-- Problem to work on --
Copy out, character for character, only the lines from the one containing "Nos agences (105, 959)" through the one containing "nos agences (544, 313)", with both of those lines included.

-- Dataset excerpts --
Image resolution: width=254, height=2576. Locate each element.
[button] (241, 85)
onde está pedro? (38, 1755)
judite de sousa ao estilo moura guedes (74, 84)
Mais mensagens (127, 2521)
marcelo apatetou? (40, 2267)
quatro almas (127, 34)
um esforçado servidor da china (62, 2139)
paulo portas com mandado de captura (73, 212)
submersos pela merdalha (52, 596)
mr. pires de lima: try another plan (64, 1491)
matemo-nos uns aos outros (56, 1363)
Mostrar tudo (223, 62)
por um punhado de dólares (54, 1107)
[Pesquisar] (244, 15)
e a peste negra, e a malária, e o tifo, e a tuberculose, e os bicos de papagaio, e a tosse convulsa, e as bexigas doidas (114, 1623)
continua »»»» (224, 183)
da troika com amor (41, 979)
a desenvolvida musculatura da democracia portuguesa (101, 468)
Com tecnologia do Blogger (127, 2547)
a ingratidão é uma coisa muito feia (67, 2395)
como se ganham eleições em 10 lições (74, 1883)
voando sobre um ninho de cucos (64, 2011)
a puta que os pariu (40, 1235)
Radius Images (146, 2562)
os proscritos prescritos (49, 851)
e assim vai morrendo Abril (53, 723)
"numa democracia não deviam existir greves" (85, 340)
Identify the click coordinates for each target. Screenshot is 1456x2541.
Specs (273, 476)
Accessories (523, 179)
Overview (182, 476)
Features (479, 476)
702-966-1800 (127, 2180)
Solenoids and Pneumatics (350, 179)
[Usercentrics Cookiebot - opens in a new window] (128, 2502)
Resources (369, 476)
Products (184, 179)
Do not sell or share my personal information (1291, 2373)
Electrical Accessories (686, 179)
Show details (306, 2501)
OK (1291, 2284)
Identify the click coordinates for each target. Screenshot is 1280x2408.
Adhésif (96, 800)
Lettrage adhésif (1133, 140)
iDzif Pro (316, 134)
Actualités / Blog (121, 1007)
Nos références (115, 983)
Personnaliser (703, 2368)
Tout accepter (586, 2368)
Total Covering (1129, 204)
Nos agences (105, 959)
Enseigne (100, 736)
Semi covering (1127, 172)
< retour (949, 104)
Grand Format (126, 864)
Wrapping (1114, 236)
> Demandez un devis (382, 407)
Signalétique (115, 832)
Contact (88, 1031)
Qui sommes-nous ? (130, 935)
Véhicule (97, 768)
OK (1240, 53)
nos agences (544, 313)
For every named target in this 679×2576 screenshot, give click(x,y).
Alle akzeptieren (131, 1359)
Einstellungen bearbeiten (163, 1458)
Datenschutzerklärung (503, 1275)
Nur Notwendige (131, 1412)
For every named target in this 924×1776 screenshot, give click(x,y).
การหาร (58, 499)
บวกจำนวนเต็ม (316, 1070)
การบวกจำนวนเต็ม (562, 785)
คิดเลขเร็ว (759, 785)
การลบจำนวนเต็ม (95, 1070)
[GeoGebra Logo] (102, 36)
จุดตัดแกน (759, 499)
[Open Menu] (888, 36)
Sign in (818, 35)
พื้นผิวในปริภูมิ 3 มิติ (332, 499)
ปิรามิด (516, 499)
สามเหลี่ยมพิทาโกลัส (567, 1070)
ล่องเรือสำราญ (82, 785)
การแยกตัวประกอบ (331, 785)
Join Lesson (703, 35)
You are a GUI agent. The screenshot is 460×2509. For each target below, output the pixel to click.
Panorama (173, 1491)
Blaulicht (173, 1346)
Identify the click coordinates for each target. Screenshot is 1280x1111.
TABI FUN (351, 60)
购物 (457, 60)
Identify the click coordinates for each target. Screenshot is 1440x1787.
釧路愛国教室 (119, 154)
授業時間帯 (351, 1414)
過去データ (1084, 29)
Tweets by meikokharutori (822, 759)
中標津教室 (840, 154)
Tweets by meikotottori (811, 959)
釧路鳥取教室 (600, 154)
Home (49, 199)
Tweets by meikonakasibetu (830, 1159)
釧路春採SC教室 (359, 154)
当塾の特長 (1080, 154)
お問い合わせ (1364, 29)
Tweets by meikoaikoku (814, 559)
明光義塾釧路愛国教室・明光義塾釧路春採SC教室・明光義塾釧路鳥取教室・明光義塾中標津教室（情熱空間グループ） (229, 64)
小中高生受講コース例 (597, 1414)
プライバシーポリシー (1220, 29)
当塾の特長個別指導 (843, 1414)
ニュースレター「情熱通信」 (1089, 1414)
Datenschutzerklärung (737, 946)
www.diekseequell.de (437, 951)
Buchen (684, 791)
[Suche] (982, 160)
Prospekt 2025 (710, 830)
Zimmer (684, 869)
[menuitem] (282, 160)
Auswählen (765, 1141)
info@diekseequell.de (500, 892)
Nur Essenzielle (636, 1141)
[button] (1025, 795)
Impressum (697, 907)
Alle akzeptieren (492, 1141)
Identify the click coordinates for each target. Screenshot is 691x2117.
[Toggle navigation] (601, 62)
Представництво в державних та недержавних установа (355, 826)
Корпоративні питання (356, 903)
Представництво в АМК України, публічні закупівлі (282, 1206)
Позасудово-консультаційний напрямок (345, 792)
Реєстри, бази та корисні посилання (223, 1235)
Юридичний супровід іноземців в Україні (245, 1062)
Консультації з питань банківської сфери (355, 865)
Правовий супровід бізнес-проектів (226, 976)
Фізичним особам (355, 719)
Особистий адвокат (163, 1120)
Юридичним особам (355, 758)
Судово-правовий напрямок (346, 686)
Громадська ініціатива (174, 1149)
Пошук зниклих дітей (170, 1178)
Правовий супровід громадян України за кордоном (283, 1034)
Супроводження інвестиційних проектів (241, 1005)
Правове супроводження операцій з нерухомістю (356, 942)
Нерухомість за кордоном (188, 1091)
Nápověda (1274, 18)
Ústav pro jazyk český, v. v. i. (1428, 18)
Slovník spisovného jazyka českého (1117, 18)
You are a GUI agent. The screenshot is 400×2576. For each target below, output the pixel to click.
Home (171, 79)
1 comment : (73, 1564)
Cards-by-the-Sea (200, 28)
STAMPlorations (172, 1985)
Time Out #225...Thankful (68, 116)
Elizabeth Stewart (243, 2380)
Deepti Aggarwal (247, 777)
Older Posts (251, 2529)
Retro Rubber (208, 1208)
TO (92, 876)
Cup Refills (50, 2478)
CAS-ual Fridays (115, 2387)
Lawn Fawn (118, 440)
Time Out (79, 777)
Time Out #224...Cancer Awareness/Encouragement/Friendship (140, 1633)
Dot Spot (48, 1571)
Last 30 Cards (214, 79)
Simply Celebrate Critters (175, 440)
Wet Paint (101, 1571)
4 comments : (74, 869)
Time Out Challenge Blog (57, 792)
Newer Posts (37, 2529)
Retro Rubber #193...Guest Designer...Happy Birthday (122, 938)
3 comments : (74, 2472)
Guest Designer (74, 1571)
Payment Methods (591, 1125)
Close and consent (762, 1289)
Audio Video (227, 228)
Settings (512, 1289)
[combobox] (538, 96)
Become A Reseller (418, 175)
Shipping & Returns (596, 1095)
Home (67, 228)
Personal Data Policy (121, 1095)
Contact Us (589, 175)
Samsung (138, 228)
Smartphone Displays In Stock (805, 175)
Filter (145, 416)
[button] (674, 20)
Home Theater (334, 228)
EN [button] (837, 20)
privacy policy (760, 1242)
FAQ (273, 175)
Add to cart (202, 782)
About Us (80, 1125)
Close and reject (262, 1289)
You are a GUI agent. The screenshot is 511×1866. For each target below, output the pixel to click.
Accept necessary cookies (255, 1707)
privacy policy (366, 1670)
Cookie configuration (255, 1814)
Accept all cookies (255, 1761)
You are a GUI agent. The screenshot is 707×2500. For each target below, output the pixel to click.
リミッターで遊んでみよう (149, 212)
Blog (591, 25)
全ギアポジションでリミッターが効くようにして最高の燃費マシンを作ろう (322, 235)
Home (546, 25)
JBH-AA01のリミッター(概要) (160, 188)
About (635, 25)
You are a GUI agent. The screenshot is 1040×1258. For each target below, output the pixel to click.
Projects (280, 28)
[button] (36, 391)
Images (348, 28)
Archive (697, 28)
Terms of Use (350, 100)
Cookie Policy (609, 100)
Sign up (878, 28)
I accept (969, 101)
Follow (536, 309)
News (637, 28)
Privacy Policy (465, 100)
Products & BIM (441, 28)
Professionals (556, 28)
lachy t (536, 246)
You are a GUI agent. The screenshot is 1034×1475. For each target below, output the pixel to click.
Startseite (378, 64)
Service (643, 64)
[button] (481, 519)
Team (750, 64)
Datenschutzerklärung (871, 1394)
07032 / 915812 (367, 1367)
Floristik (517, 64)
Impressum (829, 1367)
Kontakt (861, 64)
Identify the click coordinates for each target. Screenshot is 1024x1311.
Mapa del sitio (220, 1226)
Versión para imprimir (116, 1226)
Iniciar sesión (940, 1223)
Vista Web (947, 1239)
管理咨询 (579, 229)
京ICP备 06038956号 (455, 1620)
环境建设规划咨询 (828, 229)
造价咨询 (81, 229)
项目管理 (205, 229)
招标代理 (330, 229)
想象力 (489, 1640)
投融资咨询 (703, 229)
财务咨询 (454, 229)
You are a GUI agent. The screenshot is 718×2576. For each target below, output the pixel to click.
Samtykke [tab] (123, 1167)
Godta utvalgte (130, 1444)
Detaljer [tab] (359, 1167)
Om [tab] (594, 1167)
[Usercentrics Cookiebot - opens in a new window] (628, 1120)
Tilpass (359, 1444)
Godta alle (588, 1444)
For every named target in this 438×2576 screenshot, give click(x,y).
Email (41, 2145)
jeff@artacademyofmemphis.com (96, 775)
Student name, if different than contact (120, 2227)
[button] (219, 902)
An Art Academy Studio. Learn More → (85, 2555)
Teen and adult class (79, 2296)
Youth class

-- Full response --
Nos agences (105, 959)
Enseigne (100, 736)
Semi covering (1127, 172)
< retour (949, 104)
Grand Format (126, 864)
Wrapping (1114, 236)
> Demandez un devis (382, 407)
Signalétique (115, 832)
Contact (88, 1031)
Qui sommes-nous ? (130, 935)
Véhicule (97, 768)
OK (1240, 53)
nos agences (544, 313)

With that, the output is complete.